Question

The moment of inertia of a rod about an axis through its centre and perpendicular to it is $\frac{1}{12} ML ^{2}$ (where $M$ is the mass and $L$, the length of the rod). The rod is bent in the middle so that the two halves make an angle of $60^{\circ}$. The moment of inertia of the bent rod about the same axis would be :

• A. $\frac{1}{48}ML^{2}$
• B. $\frac{1}{12}ML^{2}$
• C. $\frac{1}{24}ML^{2}$
• D. $\frac{ML^{2}}{8\sqrt{3}}$

Answer 1

Answer: (B)

$\frac{1}{12}ML^{2}$

Answer 2

Since, rod is bent at the middle, so each part of it will have same length $\left(\frac{ L }{2}\right)$ and mass $\left(\frac{ M }{2}\right)$ as shown.
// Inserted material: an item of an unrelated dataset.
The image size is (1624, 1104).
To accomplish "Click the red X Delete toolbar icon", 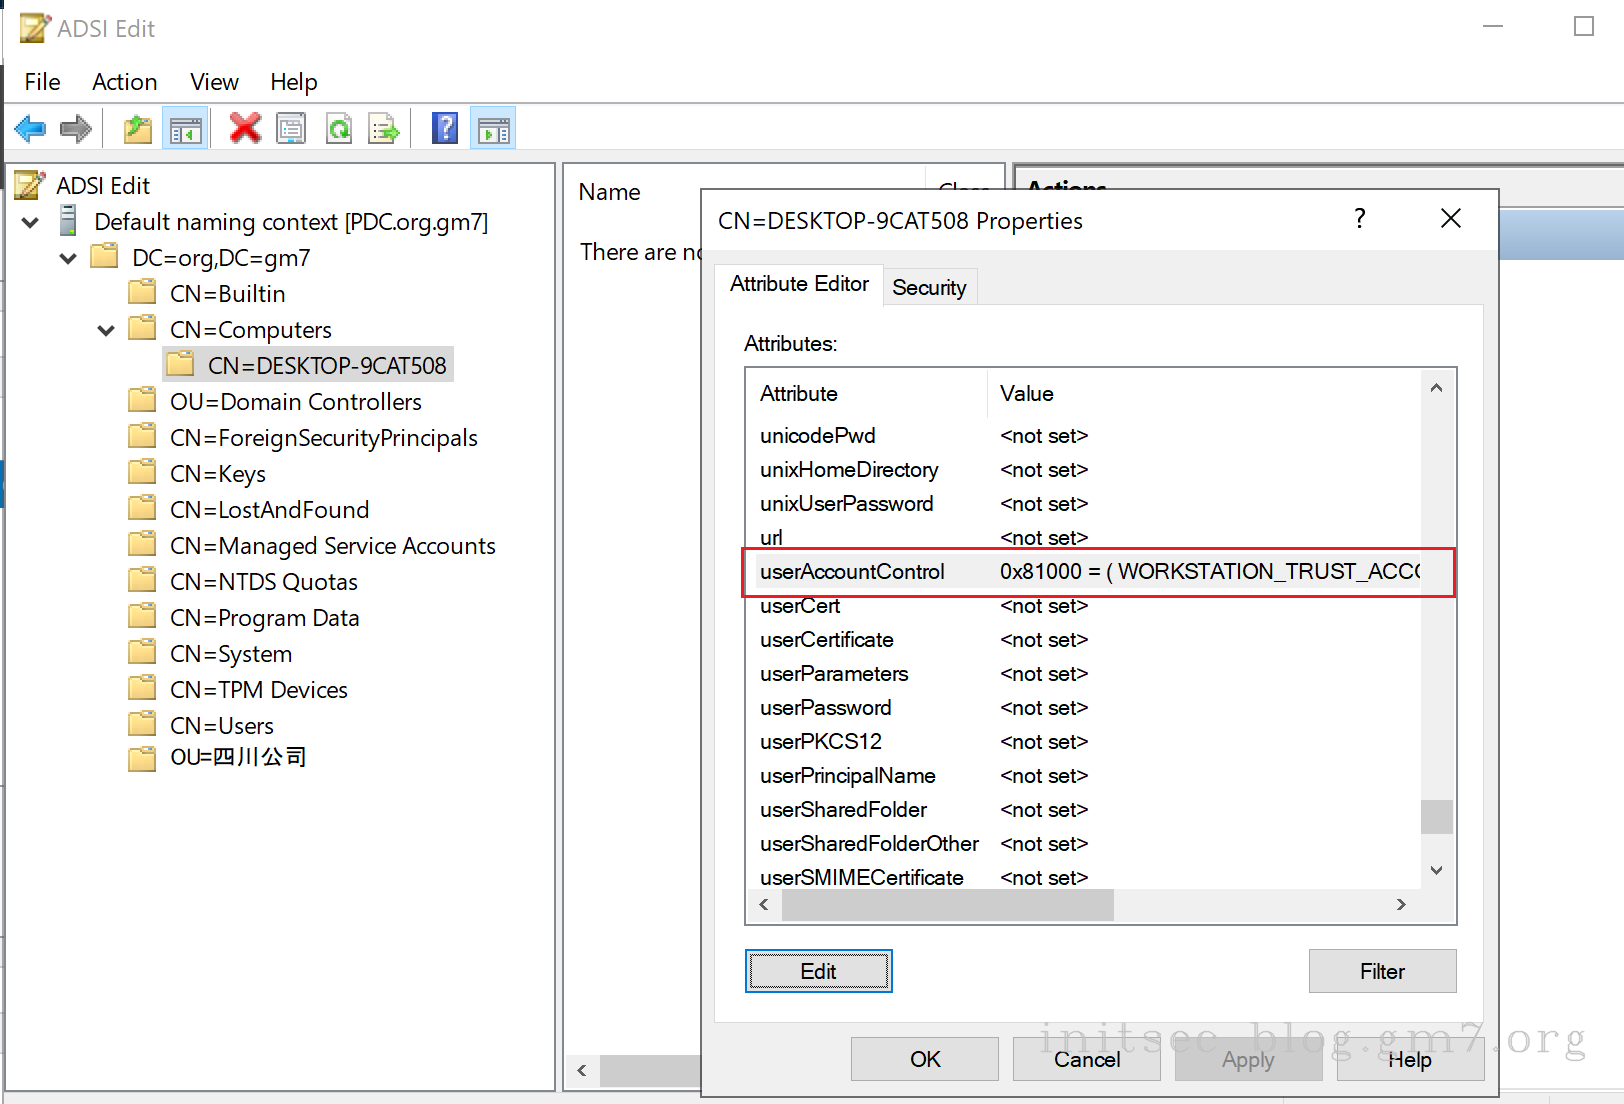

Moment of inertia of each part through its one end $=\frac{1}{3}\left(\frac{ M }{2}\right)\left(\frac{ L }{2}\right)^{2}$ Hence, net moment of inertia through its middle point $O$ is $I =\frac{1}{3}\left(\frac{ M }{2}\right)\left(\frac{ L }{2}\right)^{2}+\frac{1}{3}\left(\frac{ M }{2}\right)\left(\frac{ L }{2}\right)^{2}$ $=\frac{1}{3}\left[\frac{ ML ^{2}}{8}+\frac{ ML ^{2}}{8}\right]=\frac{ ML ^{2}}{12}$